--- Requirements ---
Rewrite everything from the line containing "What do you see at coordinates (692, 10)" down to the line containing "center [1417, 757].", replacing "more actions" with "overflow menu" and leaving the rest as it is.

--- Word and element locating data ---

"""

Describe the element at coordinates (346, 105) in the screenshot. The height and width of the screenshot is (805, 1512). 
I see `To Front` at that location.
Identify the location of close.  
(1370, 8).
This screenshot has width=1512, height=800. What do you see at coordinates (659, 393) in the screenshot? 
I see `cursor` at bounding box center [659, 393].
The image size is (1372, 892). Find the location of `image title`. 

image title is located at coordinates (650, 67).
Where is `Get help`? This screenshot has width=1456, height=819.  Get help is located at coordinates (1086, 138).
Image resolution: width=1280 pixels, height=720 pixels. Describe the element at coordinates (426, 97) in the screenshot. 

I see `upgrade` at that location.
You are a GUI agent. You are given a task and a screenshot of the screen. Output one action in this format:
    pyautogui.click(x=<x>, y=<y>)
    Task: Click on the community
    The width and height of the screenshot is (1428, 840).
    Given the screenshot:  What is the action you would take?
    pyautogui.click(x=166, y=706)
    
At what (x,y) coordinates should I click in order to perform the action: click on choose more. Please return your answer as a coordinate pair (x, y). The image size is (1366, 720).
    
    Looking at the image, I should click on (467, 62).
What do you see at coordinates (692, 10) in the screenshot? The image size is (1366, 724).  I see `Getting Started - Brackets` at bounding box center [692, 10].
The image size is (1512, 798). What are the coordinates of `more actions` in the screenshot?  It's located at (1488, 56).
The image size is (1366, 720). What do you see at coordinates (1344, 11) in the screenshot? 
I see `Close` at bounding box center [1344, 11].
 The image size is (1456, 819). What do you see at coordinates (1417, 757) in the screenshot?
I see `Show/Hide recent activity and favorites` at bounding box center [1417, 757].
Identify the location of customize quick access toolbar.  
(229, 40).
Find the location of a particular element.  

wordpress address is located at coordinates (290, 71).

"""

--- Exercise output ---
What do you see at coordinates (692, 10) in the screenshot? The image size is (1366, 724).  I see `Getting Started - Brackets` at bounding box center [692, 10].
The image size is (1512, 798). What are the coordinates of `overflow menu` in the screenshot?  It's located at (1488, 56).
The image size is (1366, 720). What do you see at coordinates (1344, 11) in the screenshot? 
I see `Close` at bounding box center [1344, 11].
 The image size is (1456, 819). What do you see at coordinates (1417, 757) in the screenshot?
I see `Show/Hide recent activity and favorites` at bounding box center [1417, 757].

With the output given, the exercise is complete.